Miscellaneous power adapter wall blocks on a yellow background

EMC Compliance Testing: How to Prepare When You’re Unprepared

Resources are never infinite, and this can be doubly true when it comes to electromagnetic compatibility (EMC) design. Many businesses simply do not have the resources—be it time, funding, or expertise—to prioritize EMC considerations throughout the design process. Sometimes, just getting the product out the door and on its way to the EMC lab for compliance testing can be an accomplishment, let alone designing for each and every test it will be subjected to.  

It is an ill-advised and risky strategy, but if you’ve found yourself en route to the EMC lab with such a product, there are a few things you can do to mitigate that risk. Regardless of the EMC resources available (or not available) to you, you can be more efficient with your time by providing yourself some design options to leverage at the point of compliance testing. 
 

Post Failure Tuning 

Where possible, consider offering yourself flexibility in tuning with optional ferrites in series with, say, a DC supply input. You can buy capacitors on the end of sticks that are designed to be butted to existing populated SMD capacitors or their unpopulated pads. These add some capacitance quickly so you can evaluate the effects. 

Be sure to consider alternative footprints for decoupling capacitors. You don’t necessarily have to populate on first trial, but having prepared footprints for high frequency and low frequency decoupling is great to fall back on.  

Do be aware, however, that the EMC lab will only allow you work directly and live on low voltage circuitry and safer low-voltage tests types. 
 

Wall Warts and Power Leads 

So many products fail because their power source leads make great antennae for unwanted electromagnetic emissions.

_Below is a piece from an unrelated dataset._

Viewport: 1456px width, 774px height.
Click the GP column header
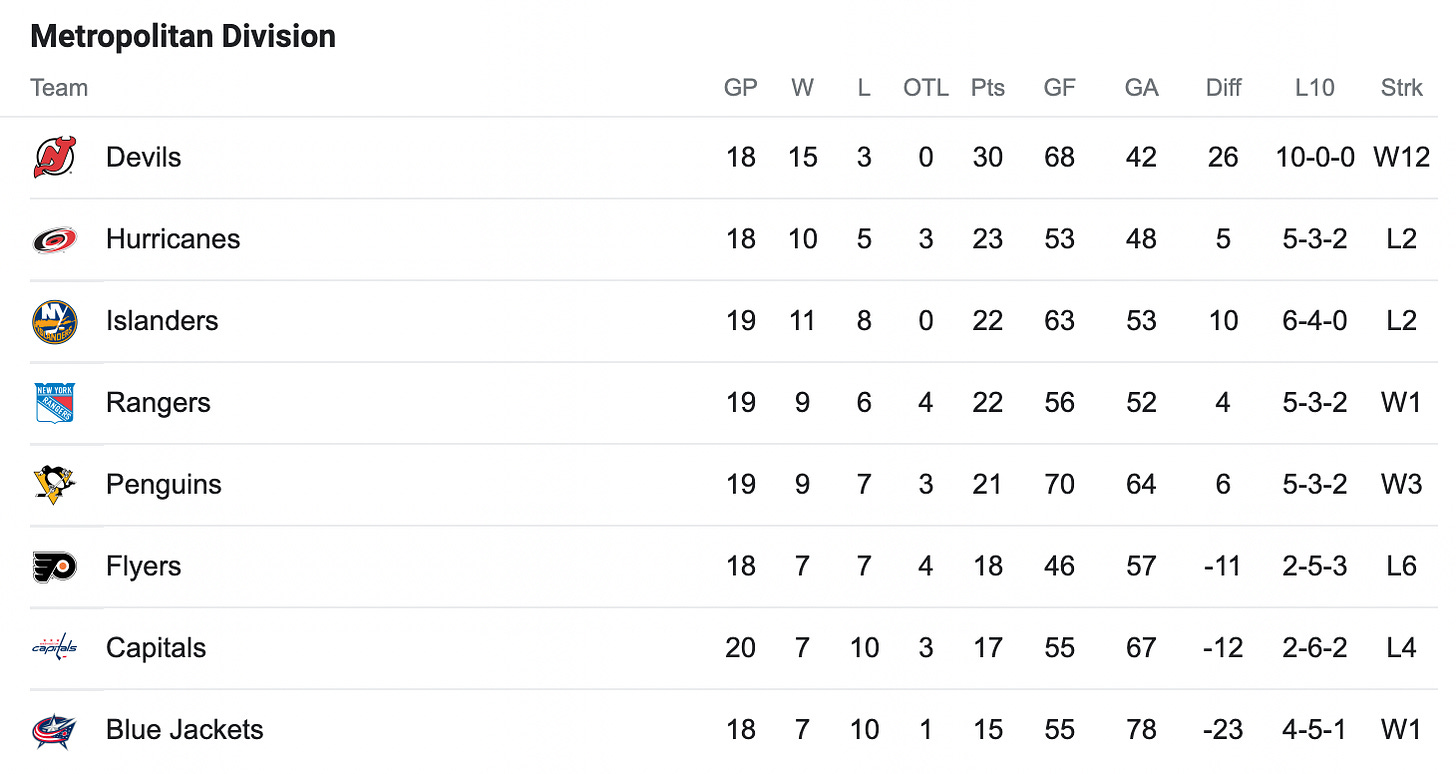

It can really save the day to have a few “band-aid” solutions in your back pocket the day of testing. 

Wall warts are a great example. The product requirements might have been, simply, a 6Vdc, 100mA mains adapter—BUT as cheap as possible. However, now you’re at the test house and you’re finding out you got what you paid for in that cheap power adapter. If you have a few different vendors’ offerings on hand, you can at least differentiate between them, or maybe even succeed on one.   

Direct mains leads are another example, which can offer additional Common Mode attenuation. They may be purchased as pure, straightforward cabling or they may have ferrites embedded into the cabling. Even if you ultimately don’t intend to pay the extra for cables with ferrites, at least you will know its impact there and then by having an assortment of power leads to play with. 
 

Observations 

If your performance criteria (how you expect your product to behave) is a visual one, like a reset LED coming on or a momentary fault indicator, consider video recording and getting the test frequency list from the lab so you can get back to the frequencies of concern later. Some tests can be over an hour long, which is a long time when you are full of coffee! Gathering key info along the way is one of the quickest ways to get yourself out of the testing room and working toward a solution. 

If the product is damaged, then lining up the frequencies of sweep tests will prove crucial for debugging. A video recording can also be entered as evidence of a successful test.  
 

Spares 

Bring more units than agreed with the test house. Not having enough product is the number one thing that ruins people’s days at the EMC lab. What if you drop the product or plug something in backwards in haste? And that’s not to mention all the ways your device can be damaged by tough testing. Whatever quantity you’ve agreed upon with the test house, bring double if you can! 

If you are to take one thing away from this blog, have many identical spares. If your product is failing the electrostatic discharge (ESD) test at 8KV, for example, it’s so useful to know whether it would pass at, say, 6KV. The lab can help determine this by working their way up from a passing level on spare hardware. This is known as thresholding. 
 

Heat 

Excess power dissipation can manifest as heat dissipation. This is a very common type of failure, so consider bringing a thermometer of some sort; the low-cost laser ones can quickly inform you of overheating devices. It is best to come prepared with known device operating temperatures. In fact, it’s wise to have all your baseline temperature measurements completed before you get to the lab, as time seems to move much faster in there. 

If your product has released smoke, consider asking the lab to test at a lower power on your spare product while you monitor device temperature—another useful application of the thresholding approach. 
 

Communications Connections 

Control of the product is useful, but beware: Ongoing communication with a connected device such as a laptop can inadvertently result in testing your laptop. Fine if the device under test (DUT) is a consumer electronic that’s similar to a laptop. But if your computer is subjected to tests intended for, say, heavy duty industrial automation equipment, you’re going to have a bad day. 

Having the flexibility to reconfigure modes of operation and investigate partial degradation in functionality automatically is powerful. Just make sure the DUT is the device that’s actually being tested.
 

Conclusion 

No matter how prepared you are on the day of testing, it’s best practice to keep the test setup as simple as possible while still reflecting a normal user configuration. If it goes well, and if you have time and reason to do so, then you can explore more complex configurations. But again, beware: if you fail subsequently, it all goes into the same report!